The boys and I spent the last week in the Amazon forest. It was a good time & probably the last time any of us will be in this place. We stayed at the EcoPark, about an hour and a half outside Manaus on a branch of the Rio Negro (Black River).
The Rio Negro is black, as it name implies and it is a better place to be than many places in the Amazon basin, since there are fewer bugs. The Rio Negro flows through some swamps, where the water drops its silt and acquires an acid character. It is a mild acid, about as strong as black coffee, which it kind of resembles. This is enough to make life more difficult for insects. I was surprised at how few mosquitoes were around. I guess that is why.
A bus from Manaus takes you to a dock on the Rio Negro and the EcoPark picks you up in a small boat. There is a drier and a wetter season in this part of the Amazon basin and the river is high this time of year. This means that forests are flooded, sometimes several meters deep. This is a regular event and a good time for fish, since they can go into the erstwhile forests to find food and try to avoid becoming food for others by hiding in the trees.

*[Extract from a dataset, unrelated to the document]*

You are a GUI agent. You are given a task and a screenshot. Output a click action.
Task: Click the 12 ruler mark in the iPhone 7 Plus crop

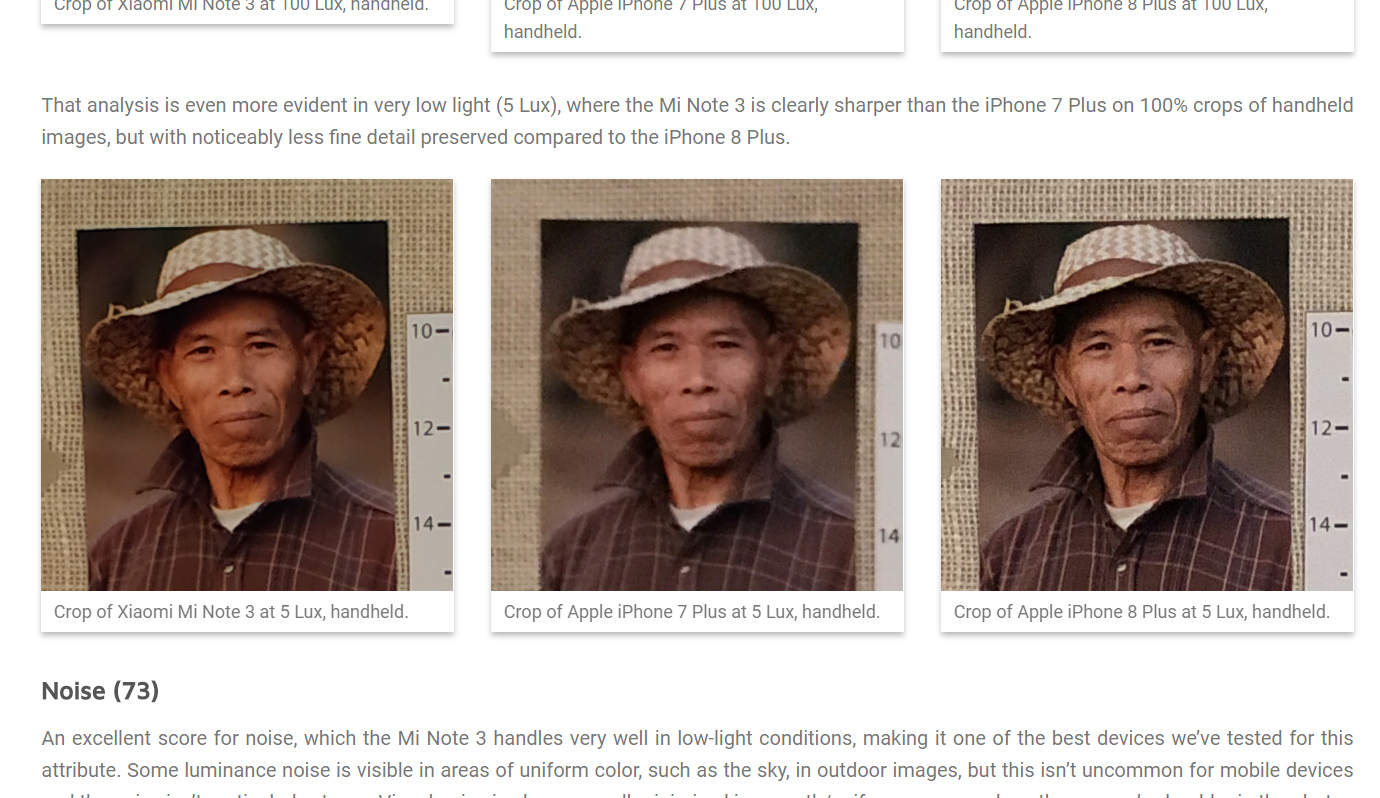(889, 440)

The rivers are variable. They get very wide and then narrow out depending on the rain. The flood is part of the life of the river. The Mississippi used to be like this before we built all the levies and channels, although the Amazon is even bigger. On the downside, for us at least, the wet season allows the fish and animals to spread out where we can’t see them as easily. We went fishing for piranha. The boys and I didn’t get any. The guides told us that they were out there but more in the flooded forest. Evidently they are not as numerous or aggressive as they seem to be in movies.